Try the following C-program example (without combine function):
#include <stdio.h>
#include <stdlib.h>
// compare function to sort int values
int comparator(const void *p, const void *q)
{
int l = *(int*)p;
int r = *(int*)q;
return (l - r);
}
int main(int argc, char* argv[])
{
const int MAX = 20;
int buffer[MAX*2];
int cnt = 0; // numbers in buffer
// check arguments
if( argc < 3)
{
printf("Provide correct arguments: one number and two files with numbers\n");
return 1;
}
// reading from 2 files in series
FILE * f;
for(int i = 2; i <= 3; i++)
{
f = fopen(argv[i], "r");
if( f == NULL )
{
printf("File %s cannot be read!\n", argv[2]);
break;
}
while( !feof(f) && cnt < MAX*2 ) // while file is not finished and array is not full
{
if( fscanf(f, "%d", &buffer[cnt]) ) // read data
cnt++; // and if reading is successful count
}
fclose(f);
}
// sort the resulting array (instead of combine function)
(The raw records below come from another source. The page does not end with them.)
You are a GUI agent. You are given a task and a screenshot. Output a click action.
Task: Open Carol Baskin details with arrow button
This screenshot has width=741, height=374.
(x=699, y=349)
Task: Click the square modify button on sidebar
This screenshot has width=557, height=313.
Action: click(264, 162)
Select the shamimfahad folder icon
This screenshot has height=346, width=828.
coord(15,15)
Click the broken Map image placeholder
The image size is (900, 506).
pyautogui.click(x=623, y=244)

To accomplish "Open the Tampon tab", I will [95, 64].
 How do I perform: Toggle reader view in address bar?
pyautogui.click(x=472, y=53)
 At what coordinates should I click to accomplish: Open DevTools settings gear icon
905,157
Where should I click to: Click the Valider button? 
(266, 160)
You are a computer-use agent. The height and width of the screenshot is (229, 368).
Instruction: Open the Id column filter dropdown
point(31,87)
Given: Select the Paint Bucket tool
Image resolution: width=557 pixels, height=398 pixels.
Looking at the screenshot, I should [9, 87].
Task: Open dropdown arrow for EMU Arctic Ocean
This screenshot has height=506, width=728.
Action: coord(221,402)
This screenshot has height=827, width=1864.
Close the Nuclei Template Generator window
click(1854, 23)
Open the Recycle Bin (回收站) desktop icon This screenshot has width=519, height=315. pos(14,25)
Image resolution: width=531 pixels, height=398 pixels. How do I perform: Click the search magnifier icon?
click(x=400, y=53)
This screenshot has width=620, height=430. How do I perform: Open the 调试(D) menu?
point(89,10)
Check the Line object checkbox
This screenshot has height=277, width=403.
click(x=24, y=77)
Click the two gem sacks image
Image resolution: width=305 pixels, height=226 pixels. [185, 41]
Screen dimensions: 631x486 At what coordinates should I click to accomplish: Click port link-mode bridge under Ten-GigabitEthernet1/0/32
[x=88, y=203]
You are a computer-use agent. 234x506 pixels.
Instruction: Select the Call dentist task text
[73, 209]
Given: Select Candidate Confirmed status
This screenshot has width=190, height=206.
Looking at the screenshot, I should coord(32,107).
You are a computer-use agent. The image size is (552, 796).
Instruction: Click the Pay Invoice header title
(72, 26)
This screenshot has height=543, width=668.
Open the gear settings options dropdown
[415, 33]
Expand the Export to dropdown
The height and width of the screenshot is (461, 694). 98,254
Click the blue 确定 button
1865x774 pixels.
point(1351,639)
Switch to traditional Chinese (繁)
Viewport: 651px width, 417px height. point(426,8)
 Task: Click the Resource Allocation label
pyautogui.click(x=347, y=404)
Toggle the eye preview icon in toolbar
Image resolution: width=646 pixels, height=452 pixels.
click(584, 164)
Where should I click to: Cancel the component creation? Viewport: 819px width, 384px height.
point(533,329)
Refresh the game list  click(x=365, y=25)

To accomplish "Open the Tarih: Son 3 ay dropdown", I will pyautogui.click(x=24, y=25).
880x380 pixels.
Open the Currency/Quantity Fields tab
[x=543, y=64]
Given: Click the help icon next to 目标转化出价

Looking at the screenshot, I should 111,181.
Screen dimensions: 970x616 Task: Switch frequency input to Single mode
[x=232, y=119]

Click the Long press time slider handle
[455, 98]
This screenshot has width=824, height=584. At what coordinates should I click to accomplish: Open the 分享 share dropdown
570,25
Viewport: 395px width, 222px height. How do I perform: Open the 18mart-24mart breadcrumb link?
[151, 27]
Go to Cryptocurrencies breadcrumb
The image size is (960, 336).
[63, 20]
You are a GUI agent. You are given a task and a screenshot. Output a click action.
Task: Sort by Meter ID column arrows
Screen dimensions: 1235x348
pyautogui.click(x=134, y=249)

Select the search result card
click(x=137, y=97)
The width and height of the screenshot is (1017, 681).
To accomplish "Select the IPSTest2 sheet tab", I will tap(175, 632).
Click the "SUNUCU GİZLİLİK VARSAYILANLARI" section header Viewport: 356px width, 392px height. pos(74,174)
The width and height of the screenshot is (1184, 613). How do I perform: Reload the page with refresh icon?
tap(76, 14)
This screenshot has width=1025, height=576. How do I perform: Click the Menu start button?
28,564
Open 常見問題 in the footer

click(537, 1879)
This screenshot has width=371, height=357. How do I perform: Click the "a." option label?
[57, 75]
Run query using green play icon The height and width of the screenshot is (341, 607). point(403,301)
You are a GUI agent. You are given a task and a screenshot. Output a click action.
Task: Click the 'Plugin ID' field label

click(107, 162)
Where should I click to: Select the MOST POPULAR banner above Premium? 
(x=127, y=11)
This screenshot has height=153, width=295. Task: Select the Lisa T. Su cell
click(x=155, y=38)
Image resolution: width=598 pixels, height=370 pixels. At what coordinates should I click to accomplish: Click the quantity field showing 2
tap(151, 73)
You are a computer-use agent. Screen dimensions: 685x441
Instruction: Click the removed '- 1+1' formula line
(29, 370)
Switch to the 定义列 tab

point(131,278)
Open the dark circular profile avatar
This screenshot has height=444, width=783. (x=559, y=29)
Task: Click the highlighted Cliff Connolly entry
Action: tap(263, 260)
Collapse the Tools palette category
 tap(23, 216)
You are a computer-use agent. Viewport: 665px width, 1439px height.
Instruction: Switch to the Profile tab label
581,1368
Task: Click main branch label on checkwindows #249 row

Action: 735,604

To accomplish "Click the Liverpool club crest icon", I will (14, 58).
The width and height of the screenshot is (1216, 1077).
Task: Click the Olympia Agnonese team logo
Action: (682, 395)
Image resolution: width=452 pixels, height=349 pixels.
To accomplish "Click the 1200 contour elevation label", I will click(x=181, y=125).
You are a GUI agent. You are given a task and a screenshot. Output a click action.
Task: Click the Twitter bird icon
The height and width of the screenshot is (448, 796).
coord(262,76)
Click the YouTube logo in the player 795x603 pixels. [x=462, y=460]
qsort(buffer, cnt , sizeof(int), comparator);
// printing results
for( int i = 0; i < cnt; i++)
{
printf("%d ", buffer[i]);
}
}
This example is for cases when initial files can consist not ordered values, so all values from both files are read to memory and then sorted by standard function from stdlib.h (to use that qsort we need function comparator, read more in the references).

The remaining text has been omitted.